Mi-temps
petisaintleu
Mon père avait cinquante ans à sa mort. Je n'en avais que douze. L'âge ou j'étais trop vieux pour que je fusse encore dans l'idolâtrie puérile ; trop jeune pour que je me rebellasse. À vrai dire, je grandis sans l'ombre d'un regret.
Je ne pus compter sur le réconfort de mon aïeul paternel. Il n'avait pas, lui non plus, franchi le seuil du demi-siècle. Les tortionnaires nazis n'avaient eu cure de ses suppliques de ne pas laisser son fils orphelin.
Il y a à peine six mois, je réalisai que j'allais bientôt devenir aussi vieux que lui lorsqu'il disparut. Depuis, les alignements de platanes assassins ont quitté les routes. Je compris comme la vie est éphémère tant je n'avais pas vu s'écouler mon adolescence, mes jeunes années et le glissement vers la maturité. C'est en levant les yeux de mon ordinateur, un dimanche après-midi, assis sur le canapé et plongé dans un dossier, que je croisai le regard de ma fille.
Combien de fois lui ai-je promis que nous irions au parc, au cirque ou au cinéma ; que je n'en avais que pour une heure, dès qu'il ferait beau, quand les poules auraient des dents ? Je ne calcule plus le nombre de fois où, pris d'un semblant de culpabilité, j'ai détourné le regard, je me suis caché derrière une blague Carambar ou je revenais à point d'heure du travail pour déposer au pied de son lit une Barbie et m'acheter une conscience ? Le lendemain soir, je retrouvais au chevet du mien un dessin orné d'un cœur d'une petite fille qui n'avait d'égal à sa gentillesse que son innocence. Il m'en a fallu des nuits d'insomnies pour enfin réaliser que les journées perdues ne se rattrapent pas.
Le choc fut salvateur. Je claquai ma démission. De toute manière, je commençais à sentir le roussi. Il ne se passait plus une journée sans que l'on me raillât, sans que l'on estimât que je n'étais plus en état de connecter mon cerveau à mon cervelet ou que je coutasse trop cher.
On ne peut pas dire que je suis riche. Mais, que vaut l'argent face au sourire de ma petite quand je lui annonçai que nous allions prendre la poudre d'escampette ? Il serait bien temps de réfléchir aux considérations matérielles un autre jour.
Cela faisait six mois que les journaux télévisés égrainaient, jour après jour, des ouragans, des canicules et des famines. Dans un lustre, au mieux, il serait trop tard pour regretter le temps passé et admirer les fleurs dans un pré, un glacier ou une falaise qui ne fusse pas éventrée. Nous prîmes la route par une belle journée du mois de mai.

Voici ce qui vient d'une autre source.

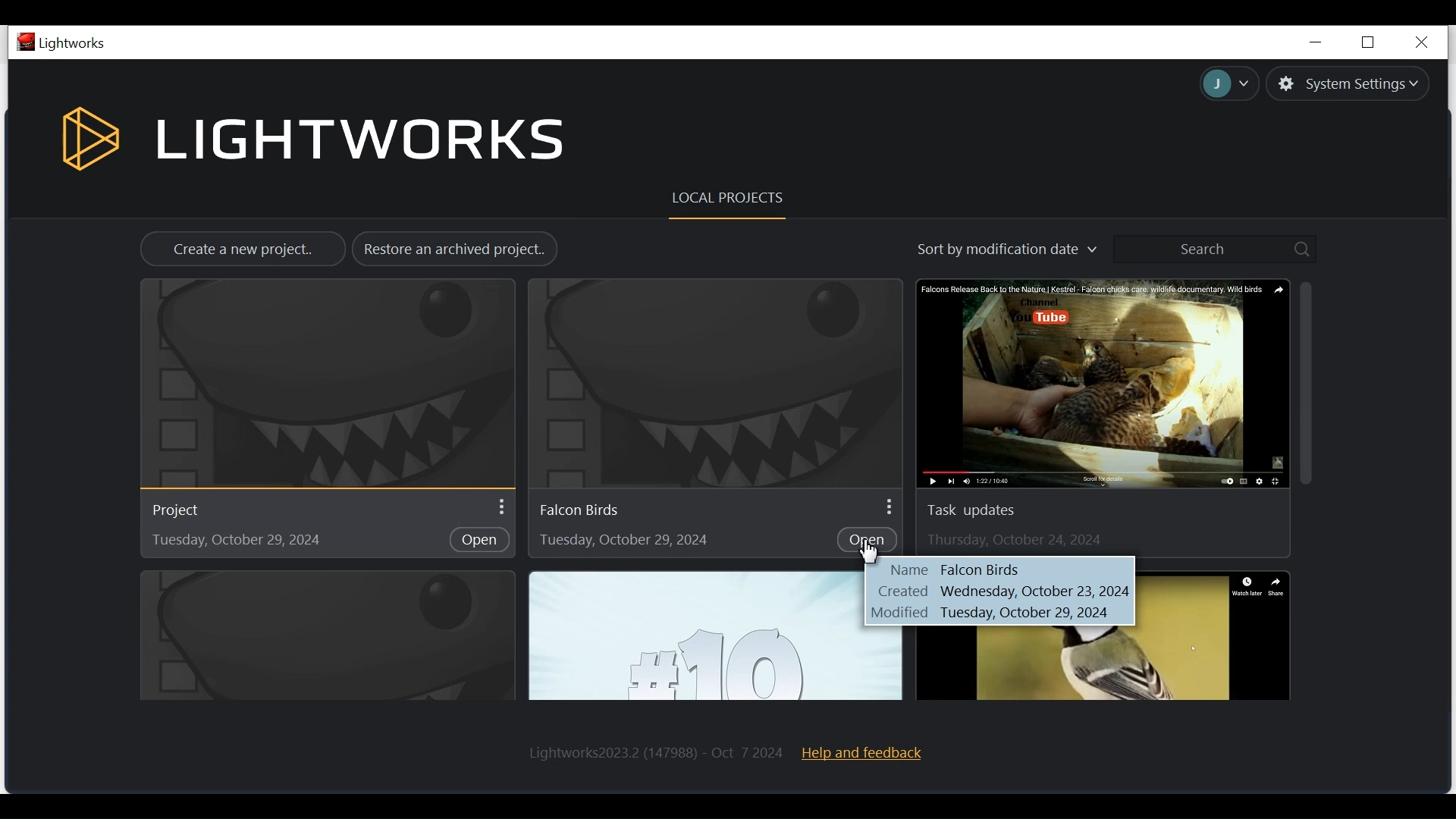  I want to click on Cursor, so click(868, 552).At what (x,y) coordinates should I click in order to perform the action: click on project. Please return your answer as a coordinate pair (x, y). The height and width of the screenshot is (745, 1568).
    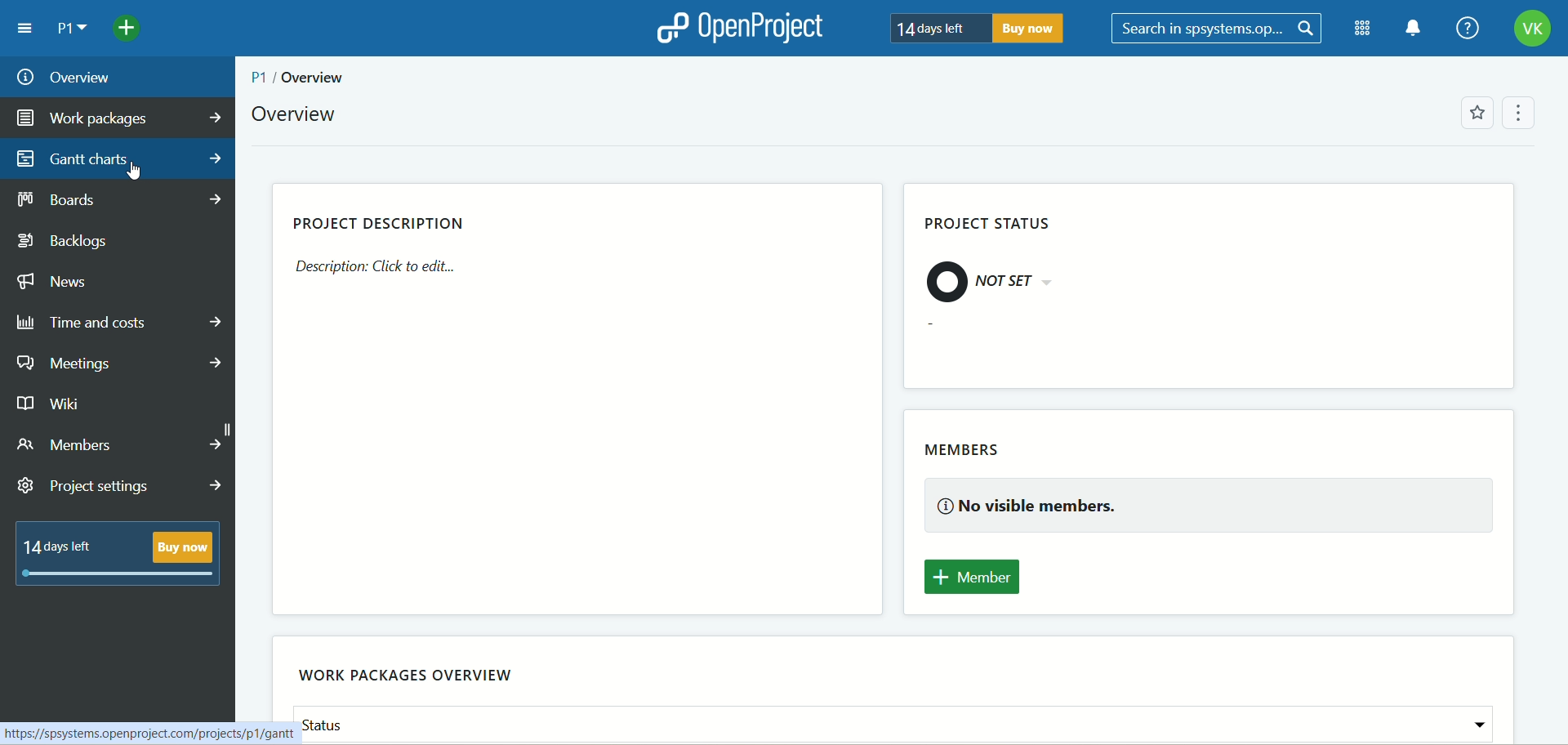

Nous avions le temps. Je me refusai à prendre les autoroutes. J'avais acheté des cartes d'une autre époque, au 1/100 000ème, où apparaissaient les chemins vicinaux et les points d'intérêt. Nous déjeunâmes dans une auberge où la patronne nous accueillit de son accent primesautier. L'après-midi, nous nous reposâmes à l'ombre d'un peuplier, agacés par le bourdonnement d'une ruche et apaisés par le chant d'un ruisseau, main dans la main, souriants. Le soir, une fois la tente plantée au fond d'une forêt, nous ne pûmes fermer l'œil, tant le craquement d'une branche et le hululement d'une chouette nous effrayèrent.
Notre pérégrination dura trois mois à écumer les sentiers, les dunes et les ruelles médiévales de hameaux oubliés. Je toussais de plus en plus. J'étais fatigué. En septembre, je me décidai enfin à aller consulter. Je rendais rarement visite à mon amie Pascale, une médecin qui, après avoir souri quand j'évoquai mon escapade, prit un air brumeux pour rendre son verdict. Je vais finir par croire que la malédiction n'attend pas le nombre des années.
Je n'en ai plus que pour deux ans, tout au plus. Mon enfant chéri, je compte sur toi pour ne pas pleurer. Dis-toi qu'un trimestre de pur bonheur compte pour toute une vie. Un jour, tu auras peut-être un fils. Fais en sorte de lui donner le temps de profiter de toi.